Dissertation/Thesis Abstract

Brain, psyche, and self: A dialectic between analytical psychology and neuroscience
by Blandin, Kesstan C., Ph.D., Pacifica Graduate Institute, 2011, 265; 3519792
Abstract (Summary)

Although much of C. G. Jung's work is not compatible with neuroscientific methods or perspectives, his ideas on the structure of the psyche and self overlap with attempts to understand the phenomenon of a self in consciousness through mapping correlates with brain functions and processes. They are therefore appropriate to engage in dialogue with neuroscience. Through these dialogues we can further understand the construction of the self and identity in light of current findings in neuroscience and the theories of C. G. Jung, particularly the collective unconscious and archetypes. In this exploration we discover how the boundaries of the self in the imagination of the psyche are revealed as the horizon of the self in the brain emerges.

This dissertation employs a dialectic methodology with a dual-aspect monism and complex systems theory perspective.
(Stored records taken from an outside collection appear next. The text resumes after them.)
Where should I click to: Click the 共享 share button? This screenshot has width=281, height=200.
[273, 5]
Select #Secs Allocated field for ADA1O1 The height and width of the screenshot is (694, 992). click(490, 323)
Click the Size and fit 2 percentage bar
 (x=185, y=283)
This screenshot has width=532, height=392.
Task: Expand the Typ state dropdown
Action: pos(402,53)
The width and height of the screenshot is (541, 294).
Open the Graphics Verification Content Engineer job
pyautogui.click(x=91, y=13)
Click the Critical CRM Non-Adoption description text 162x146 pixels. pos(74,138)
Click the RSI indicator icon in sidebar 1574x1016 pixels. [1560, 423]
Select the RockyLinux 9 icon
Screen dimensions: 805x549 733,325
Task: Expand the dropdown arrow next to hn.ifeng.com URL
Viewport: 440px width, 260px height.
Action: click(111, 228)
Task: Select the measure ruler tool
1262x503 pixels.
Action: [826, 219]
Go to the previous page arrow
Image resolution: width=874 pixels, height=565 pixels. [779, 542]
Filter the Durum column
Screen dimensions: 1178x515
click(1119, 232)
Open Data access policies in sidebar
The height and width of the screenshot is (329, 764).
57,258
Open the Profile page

Dual-aspect monism understands brain and mind as different aspects of the same phenomenon, whereas complex systems theory holds that the emergence of the psyche is of unique integrity and relative autonomy.

Research on implicit consciousness and the right brain hemisphere indicates that the subjective experience of the collective unconscious is autonomous and thus outside the boundaries of the ego. Temperamental predispositions manifested through neurobiological profiles are analyzed through Jung's theory of typology, which is found to be the first subjective manifestations of physiological predisposition. A discussion of the role of experience and the external world is provided for balance and clarity in light of the self's construction through the interchange of brain, psyche, and experience.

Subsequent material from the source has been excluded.